Recently, sinkholes have started to appear around the Dead Sea, primarily caused by the lowering water level. These sinkholes have continued to appear, eating up beaches, highways, and infrastructure. Meanwhile, marshes are starting to grow near the Dead Sea, giving life to the area around the Dead Sea, which previously couldn’t sustain any living thing as the name “Dead Sea” suggests. Its saline levels prevent almost any living thing from being able to survive, even humans are only supposed to go in the lake for 10 to 15 minutes. 

The Dead Sea, which is also one of the biggest tourist attractions in Israel, is becoming less and less attractive to the tourist eye. Rabbi Mara Young, from Woodlands Community Temple, who in the past month went on a trip to Israel, spoke on the Dead Sea’s shrinkage. “The Dead Sea is the thing we teach you kids about from a young age. But because of what’s been happening at the Dead Sea, it’s really not such a pleasant experience to go there anymore… When I was your age, you rolled up to the Dead Sea and it was like a beach.” Young said. She continued, “But, because of the massive receding, the beach was really rocky, and the only way you could get in was on a platform, and slide in onto the rocks.” 

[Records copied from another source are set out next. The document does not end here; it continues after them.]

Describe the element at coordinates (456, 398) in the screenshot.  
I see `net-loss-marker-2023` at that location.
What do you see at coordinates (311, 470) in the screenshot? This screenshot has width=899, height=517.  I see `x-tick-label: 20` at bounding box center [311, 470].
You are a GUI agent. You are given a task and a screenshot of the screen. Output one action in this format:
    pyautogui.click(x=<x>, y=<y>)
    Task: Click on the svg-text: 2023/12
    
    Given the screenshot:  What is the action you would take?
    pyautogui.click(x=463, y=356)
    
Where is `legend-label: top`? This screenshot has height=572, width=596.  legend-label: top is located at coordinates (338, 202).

The Dead Sea may be a tourist destination, but its drying up is harmful for a lot of reasons, including spiritually and medicinally. Jordan Lang, a Junior at Hall High School in West Hartford, Connecticut, spoke about her experience at the Dead Sea. “Visiting the Dead Sea was unlike anything I’ve ever experienced. I felt so connected to Israel and Judaism as a whole, and I want to take my family there one day in the future.” Lang visited Israel this past summer, and part of her trip was a day spent at Masada and the Dead Sea. 

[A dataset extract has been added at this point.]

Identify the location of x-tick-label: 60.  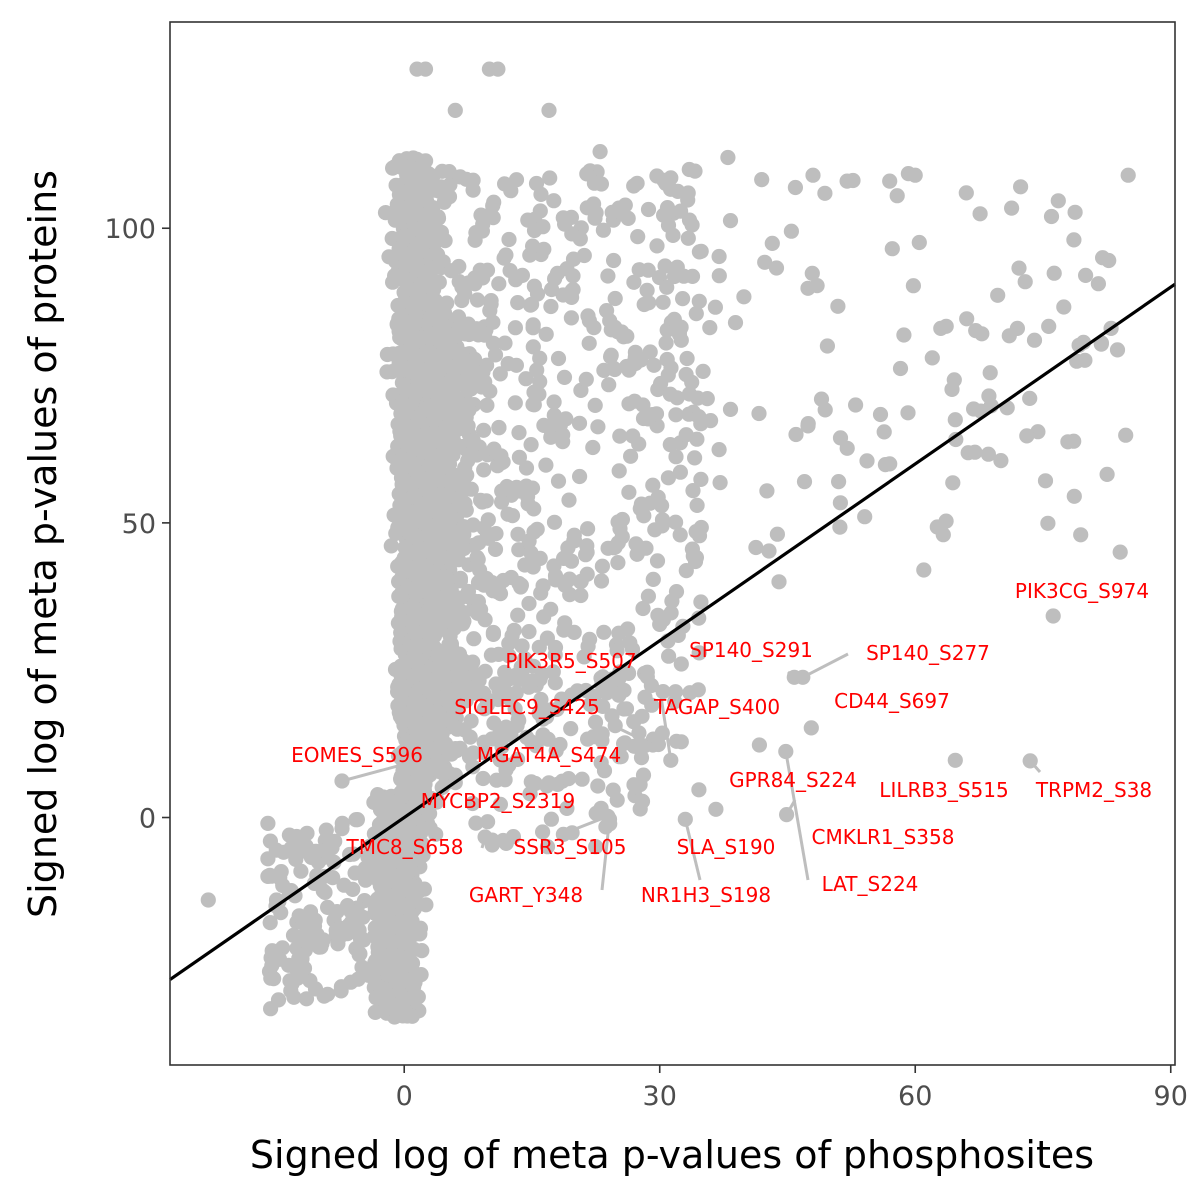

Medicinally, the Dead Sea has been used for thousands of years. The unique properties in the water have been known to improve health conditions. The Dead Sea has been known to help with arthritis, psoriasis, back pain, and much more. Dead Sea mud is also a worldwide recognized beauty product, helping acne and other skin related problems. Although great for your skin, the harvesting of Dead Sea minerals will never be replenished. The harvesting of mud doesn’t damage the Dead Sea, or take much water, but the minerals are a nonrenewable source, once they’re gone, they’re gone. However, right now the concentration of these minerals due to the lowering water levels, actually makes them more effective for therapeutic purposes.

Ruby Fine

Although the Dead Sea doesn’t have any extreme connections to Judaism, it has been an important part of  Jewish culture for decades. Lang said, “ I can’t imagine an Israel without it, for me it feels like such an essential part of our culture.” But, many things have been written about the Dead Sea, for example, this anonymous author wrote about the Dead Sea and the Sea of Galilee, “The Sea of Galilee receives but does not keep the Jordan. For every drop that flows into it, another drop flows out. The giving and receiving go on in equal measure. The other sea is shrewder, hoarding its income jealously. It will not be tempted into any generous impulse. Every drop it gets, it keeps. The Sea of Galilee gives and lives. This other sea gives nothing. It is named the Dead Sea.” Mara agreed with the notion that this writing spread, “As people, just like the two seas, we thrive and live by taking and giving, as opposed to just taking.”